A Member’s Bill is a public Bill introduced by an individual MSP. Members’ Bills are distinct from Executive Bills (introduced by Scottish Government ministers) and Committee Bills (introduced by committee conveners).
Before introducing a Member’s Bill, the MSP must first lodge a draft proposal and then a final proposal. The draft proposal must be accompanied either by a consultation document or by a statement of reasons why the MSP does not consider consultation necessary (which is subject to scrutiny by a committee).
The final proposal, which must be broadly similar to the draft proposal, is published in the Business Bulletin for a month. If, by the end of that period, it has been supported by at least 18 other MSPs from at least half of the parties or groups represented in the Parliamentary Bureau and the Scottish Government has not exercised its right to block the proposal (on the grounds that either it or the UK Government will legislate in similar terms), the MSP secures a right to introduce a Bill to give effect to the proposal. This right may be exercised until the beginning of June in the penultimate year of the session.

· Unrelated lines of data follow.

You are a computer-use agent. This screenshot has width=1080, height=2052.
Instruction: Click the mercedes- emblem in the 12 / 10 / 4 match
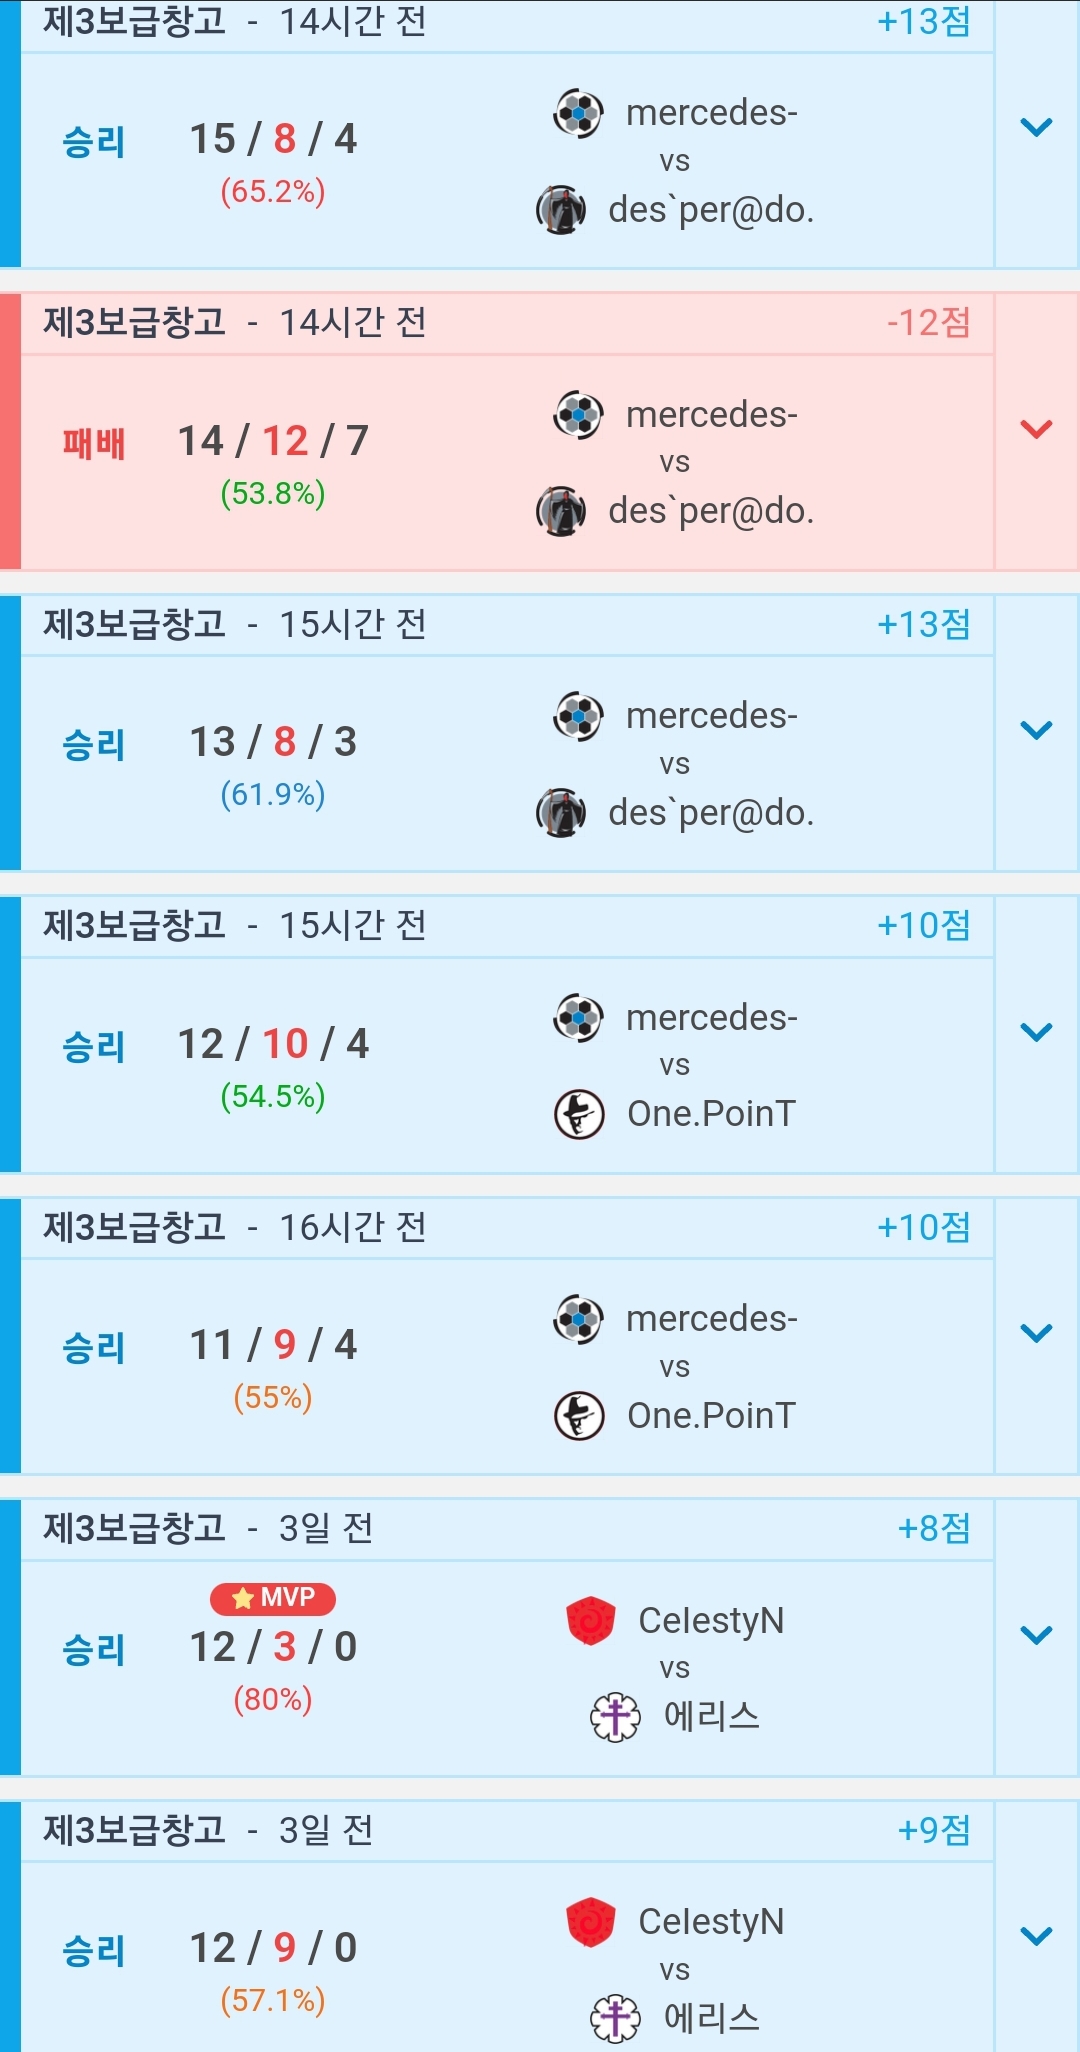point(578,1018)
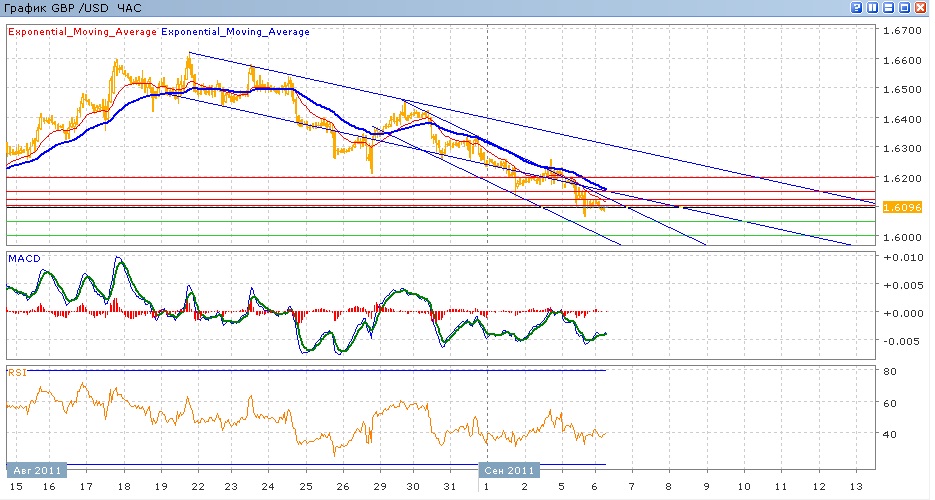The image size is (935, 500).
Task: Click date 15 on the time axis
Action: [x=14, y=486]
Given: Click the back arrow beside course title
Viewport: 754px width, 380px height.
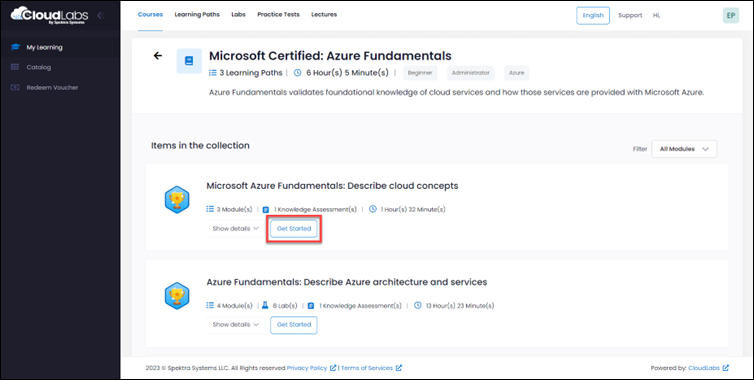Looking at the screenshot, I should [158, 56].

Once introduced, a Member’s Bill is subject to the same three-stage scrutiny process as other public Bills.
How NGBU supports the Member's Bill Process
The Non-Government Bills Unit (NGBU) is available to support any member wishing to take forward a Member’s Bill. Working closely with Parliamentary lawyers and external drafters, NGBU can assist with policy development, summarise consultation responses, secure the drafting of a Bill, prepare briefing and give procedural advice.
Steps in the process
1. NGBU’s initial aim is to understand what the member is seeking to achieve with a Bill, and then to work with the member to develop an initial policy (or policy options) as a basis for consultation. This early stage is crucial in ensuring that any legal, practical or political constraints are identified and (where possible) resolved before a draft proposal is lodged.
2. The draft proposal is consulted on for a minimum of 12 weeks. (In some cases, a member may be able to lodge a “statement of reasons” as to why a consultation is not necessary.)
3. NGBU prepares a summary of responses to the consultation for the member to lodge alongside a final proposal.
4. The final proposal appears in the Business Bulletin for a month. The member secures the right to introduce a Bill if, during that time, the final proposal gains the support of at least 18 other members from at least half of the political parties or groups represented on the Parliamentary Bureau.
5. NGBU works with the member to further refine the policy, taking account of feedback from the consultation and (via the Parliament’s solicitors) instructs the drafting of the Bill. NGBU prepares the accompanying documents to the Bill (Policy Memorandum, Explanatory Notes and Financial Memorandum).
6. The Bill is introduced and proceeds through the same 3-stage process as other Public Bills. At each Stage, NGBU supports the member, for example by providing briefing material, drafting speeches or accompanying the member when giving evidence to a Committee.
Important points to bear in mind
In many cases, it can take at least a year from initial contact with NGBU to the introduction of a Bill. For this reason, members are advised to begin the process in the first half of the session if possible. Members’ Bills cannot normally be introduced after the beginning of June in the year before a Scottish Parliament election.
Members’ Bills can only be introduced if they conform fairly closely to the proposal that was lodged. This makes it important to get the policy right from the outset, and to ensure it is within the Parliament’s legislative competence. Accordingly, members are strongly advised to contact NGBU at an early stage, before any public announcement about the Bill is made.
NGBU is a confidential and impartial clerking service that is available to all MSPs (other than Ministers), regardless of party affiliation.
NGBU assists members with their Bills on a first-come-first-served basis – another reason to approach the Unit sooner rather than later.
Members wishing to pursue a Member’s Bill are not obliged to use NGBU’s services. However, members who prefer to use external sources of support must still lodge their draft and final proposals with NGBU.